Stored items from a collection:
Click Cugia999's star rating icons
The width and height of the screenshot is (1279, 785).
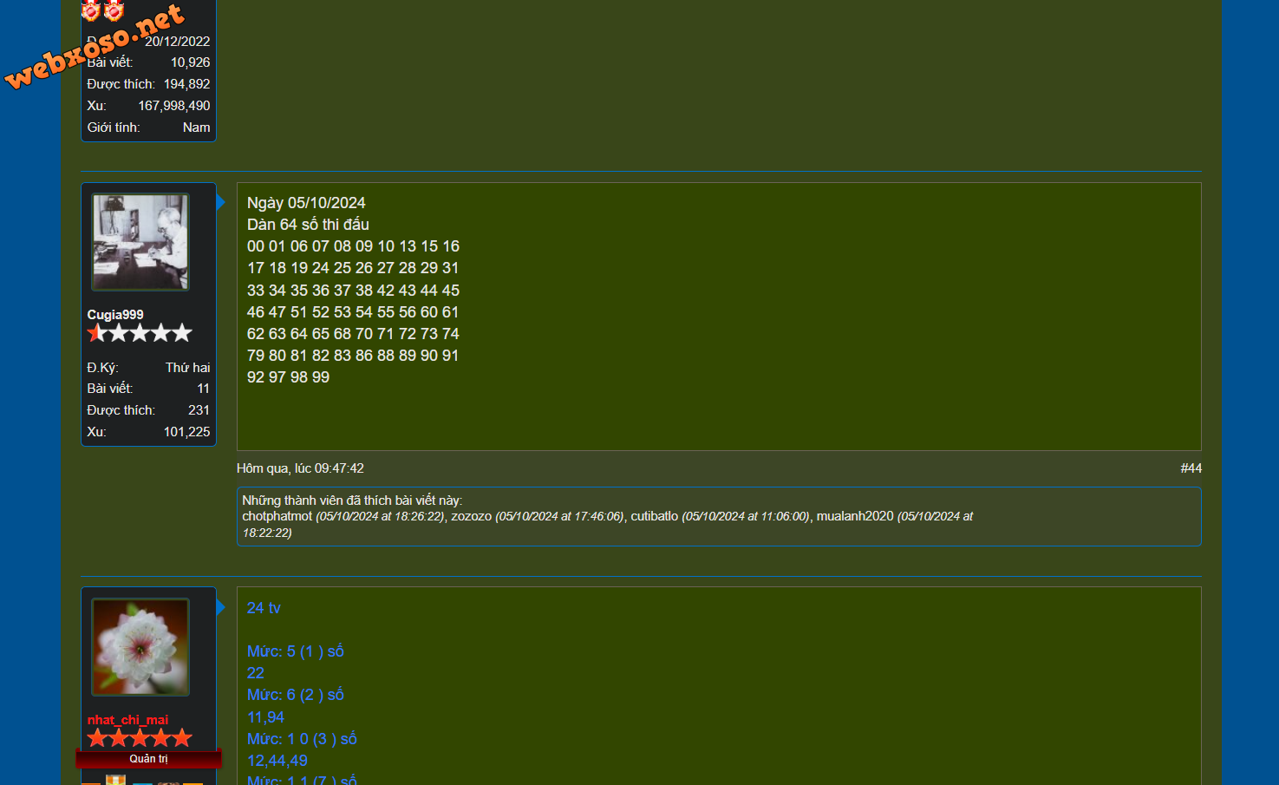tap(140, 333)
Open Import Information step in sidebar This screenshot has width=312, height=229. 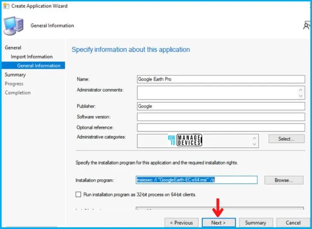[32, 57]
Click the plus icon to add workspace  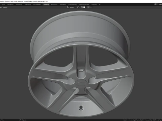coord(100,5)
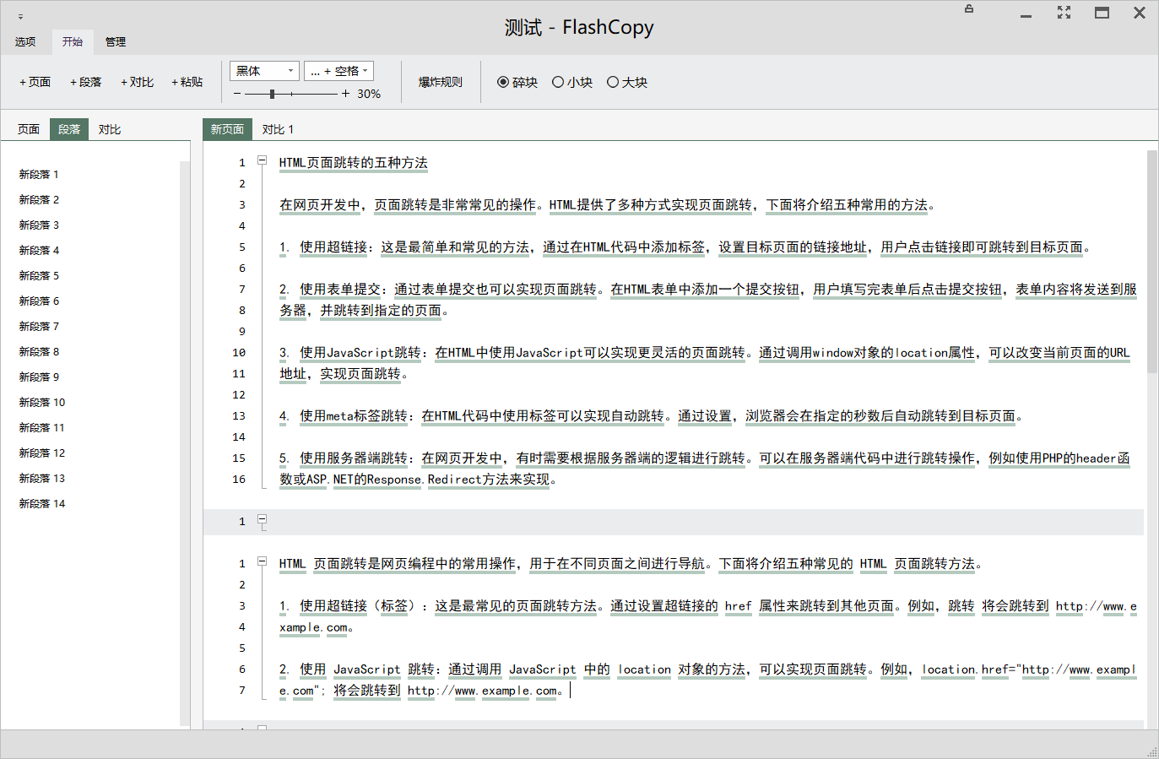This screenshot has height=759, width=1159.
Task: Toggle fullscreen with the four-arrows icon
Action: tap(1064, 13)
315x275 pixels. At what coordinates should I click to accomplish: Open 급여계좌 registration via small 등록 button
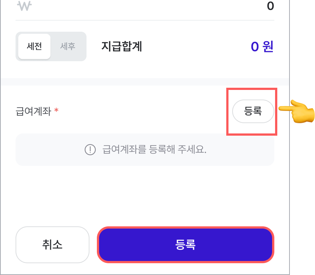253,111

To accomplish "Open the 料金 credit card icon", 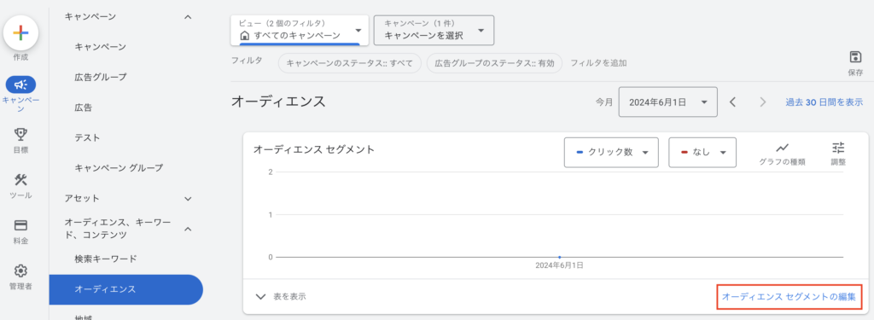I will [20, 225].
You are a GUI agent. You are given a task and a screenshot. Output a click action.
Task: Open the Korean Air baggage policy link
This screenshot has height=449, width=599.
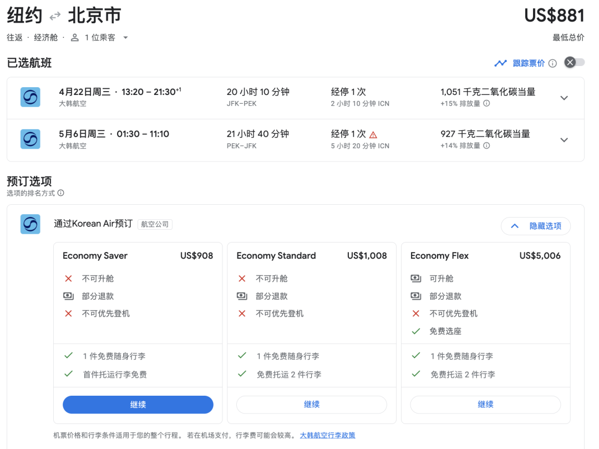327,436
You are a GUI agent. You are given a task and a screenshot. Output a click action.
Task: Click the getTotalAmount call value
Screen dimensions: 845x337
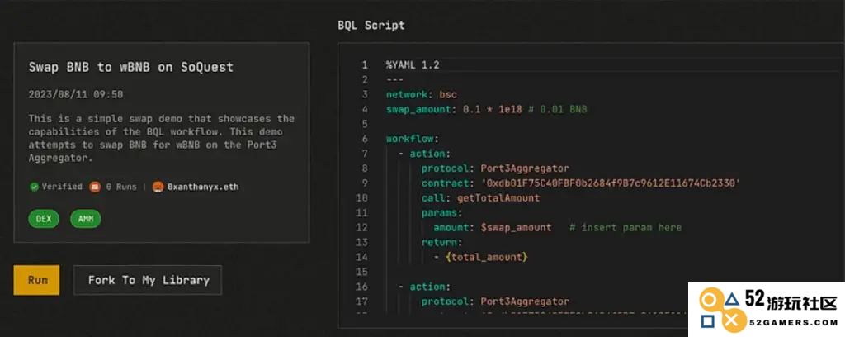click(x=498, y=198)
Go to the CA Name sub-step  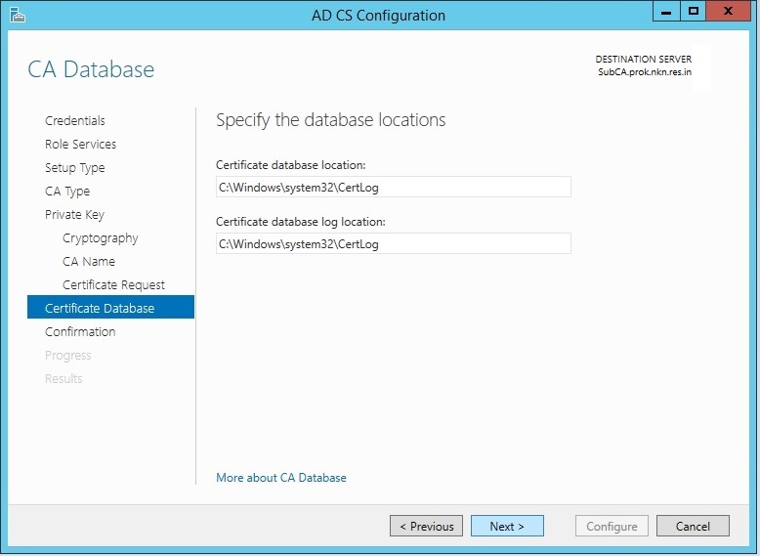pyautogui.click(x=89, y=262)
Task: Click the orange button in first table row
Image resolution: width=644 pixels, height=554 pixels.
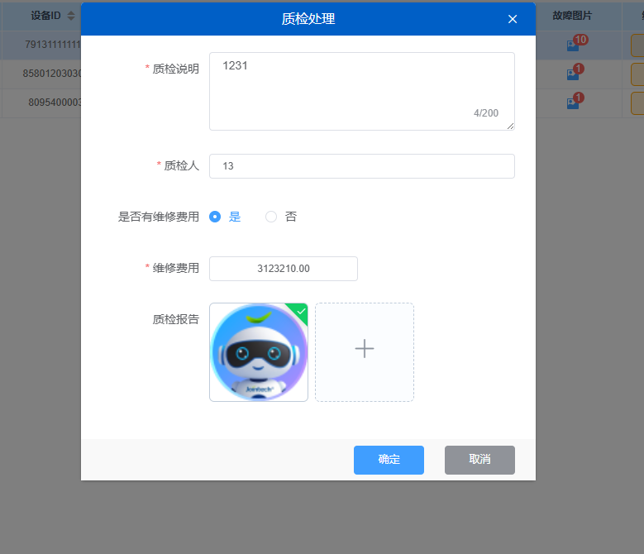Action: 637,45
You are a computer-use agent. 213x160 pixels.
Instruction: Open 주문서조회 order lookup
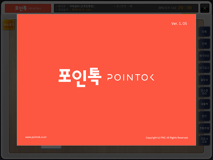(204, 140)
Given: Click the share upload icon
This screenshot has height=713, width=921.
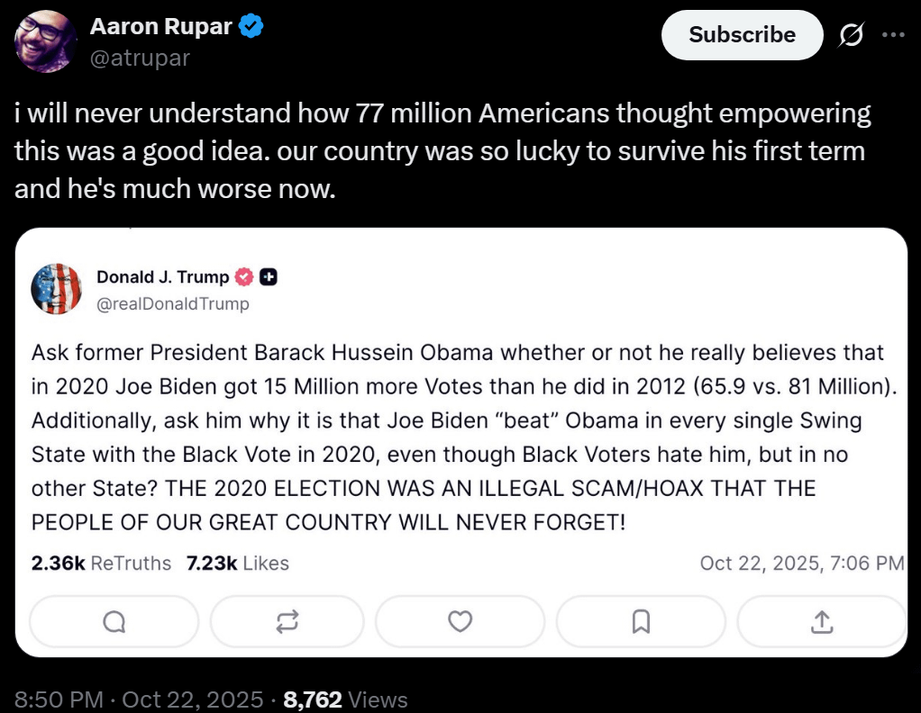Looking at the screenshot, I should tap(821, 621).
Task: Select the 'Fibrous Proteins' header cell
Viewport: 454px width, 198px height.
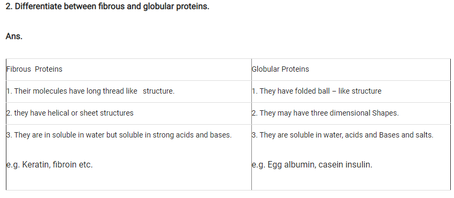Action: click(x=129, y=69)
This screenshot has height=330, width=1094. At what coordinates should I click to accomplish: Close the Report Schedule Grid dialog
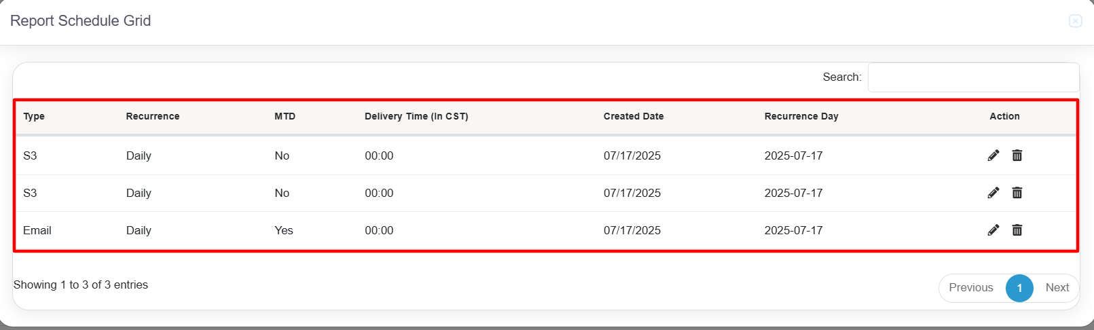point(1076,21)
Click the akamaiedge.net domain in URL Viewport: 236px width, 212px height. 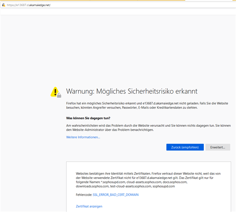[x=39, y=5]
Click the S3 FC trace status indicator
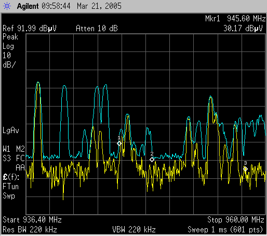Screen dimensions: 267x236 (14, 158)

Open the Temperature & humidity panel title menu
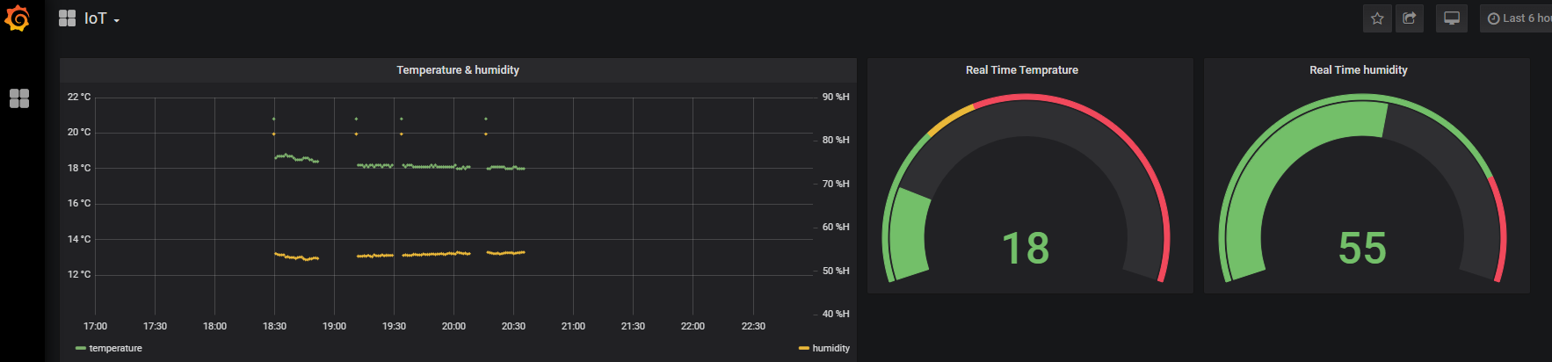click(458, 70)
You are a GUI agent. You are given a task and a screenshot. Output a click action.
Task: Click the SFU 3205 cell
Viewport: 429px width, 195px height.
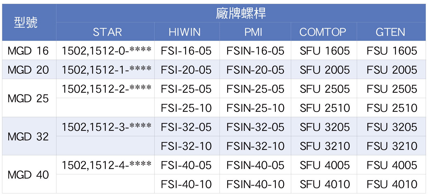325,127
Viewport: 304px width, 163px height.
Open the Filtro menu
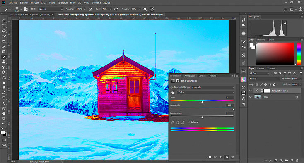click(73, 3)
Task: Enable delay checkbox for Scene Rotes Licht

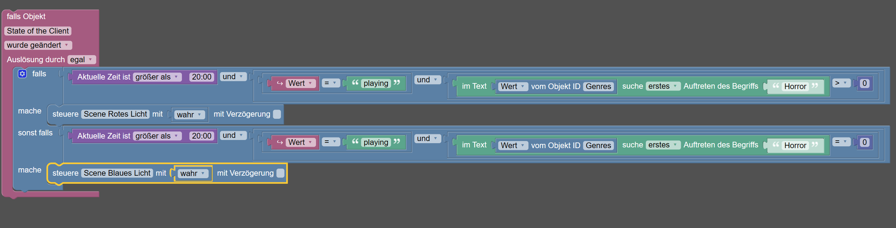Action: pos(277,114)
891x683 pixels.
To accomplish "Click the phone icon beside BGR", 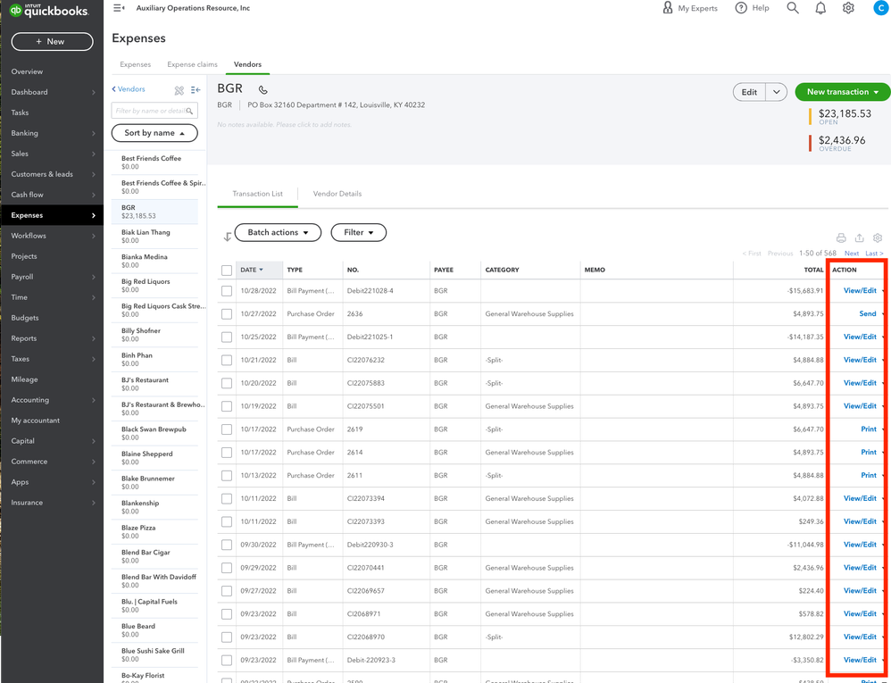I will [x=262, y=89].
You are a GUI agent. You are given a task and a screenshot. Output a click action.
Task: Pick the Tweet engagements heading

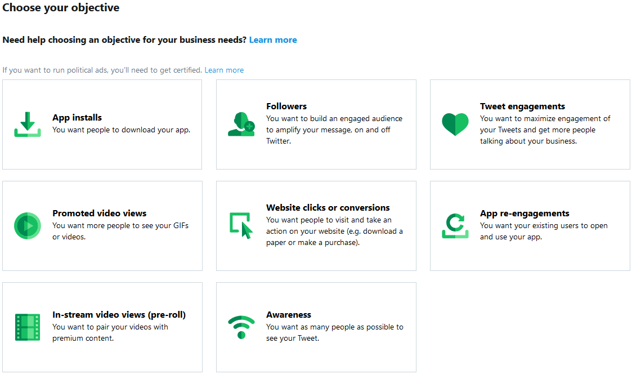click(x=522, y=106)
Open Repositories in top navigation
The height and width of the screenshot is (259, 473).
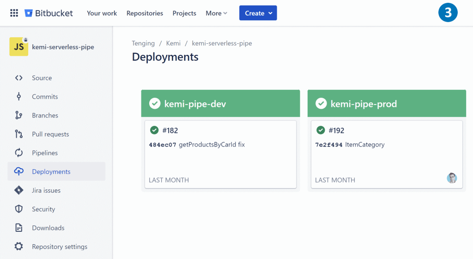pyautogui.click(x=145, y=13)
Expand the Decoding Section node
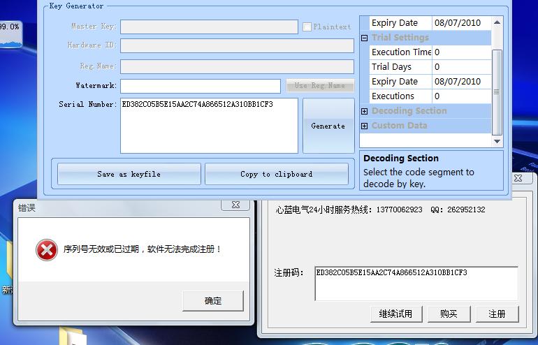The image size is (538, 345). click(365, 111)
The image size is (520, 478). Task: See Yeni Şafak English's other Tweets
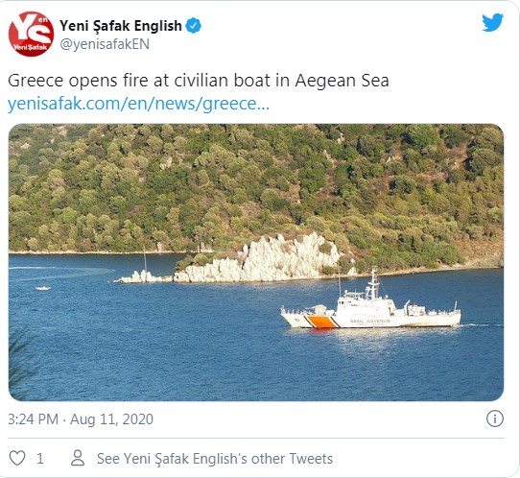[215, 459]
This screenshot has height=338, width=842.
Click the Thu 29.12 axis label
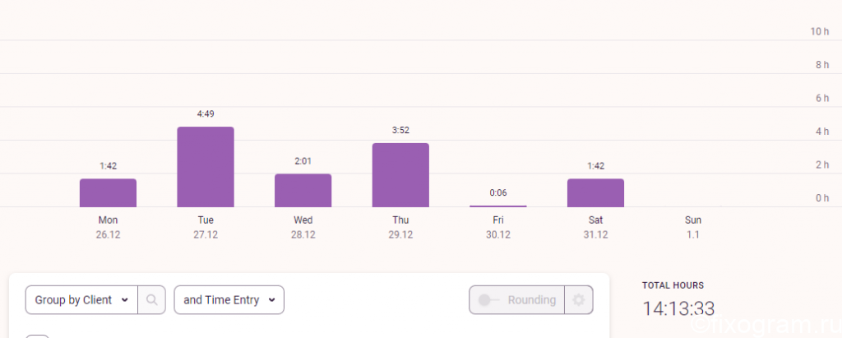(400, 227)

- _WORK TO COMPLETE_
Where the word "cell" appears in a line of the entries, copy that line.

- _RESPONSE_
Task: Select the 'Fibrous Proteins' header cell
Task: Click the SFU 3205 cell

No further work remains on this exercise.